On Writing for Android

15 Mar 2009
Tags: Android and LifeCounter

Android is Google’s operating system for phones. Now that I’ve released Life Counter on the Android Marketplace, I’d like to write a bit about the platform and learning it.

  • The documentation isn’t great, which is a shame since most of the classes are pretty easy to use. The tutorials don’t teach you enough to bootstrap and the Framework Topics section, while interesting, doesn’t give a good overview of the system. Framework Topics will also usually cover the way you do things with imperative statements, instead of the declarative XML, which is what you should usually use.

    The javadoc is generally OK, but sometimes it shines. Activity, for example.

    I was only really able to “get” the Android API because of a separate book I bought. Hello, Android by Ed Burnette walked through multiple non-trivial Android programs and showed off various things I wouldn’t have encountered otherwise. Also, 3rd party tutorials tend to help quite a bit.

  • Android shipped with nowhere near enough widgets in the standard library. There are a lot more widgets in the com.android.internal.widget namespace. While you won’t want to use those directly in your project, all the android code is thankfully released under the Apache License, Version 2.0. Check out the code for the base framework and copy classes and resources you want into your project’s namespace. For example, Life Counter’s spin button is copied from com/android/internal/widget/NumberPicker.java.

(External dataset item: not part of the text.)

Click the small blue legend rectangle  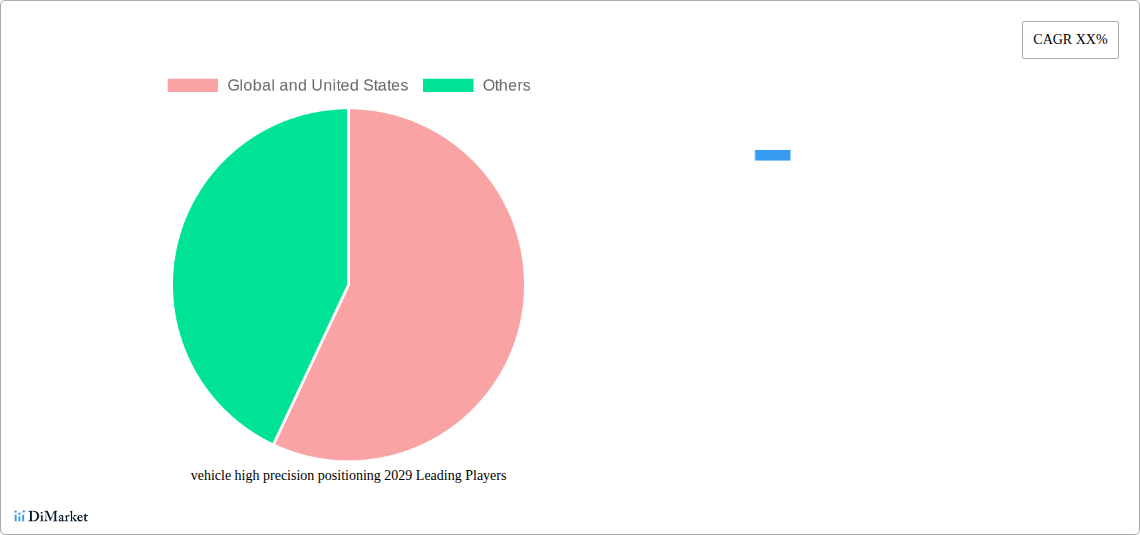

  • XML layouts can be confusing, especially figuring out how to properly space different elements. Like overflow:hidden; solves most problems with IE in CSS, the magic XML attribute that your layouts are missing is android:layout_weight="1". Good luck finding out what that actually means, since the javadoc for android:layout_weight is empty. The only place I’ve found a reasonable description of that property is, oddly, in a section of the Notepad tutorial. I learned this more by trial and error than anything else.

  • Total time to make Life Counter: 2 weekends (with small, scattered chunks of freetime during the week) from start to finish, including most of the time spent learning various parts of the android API.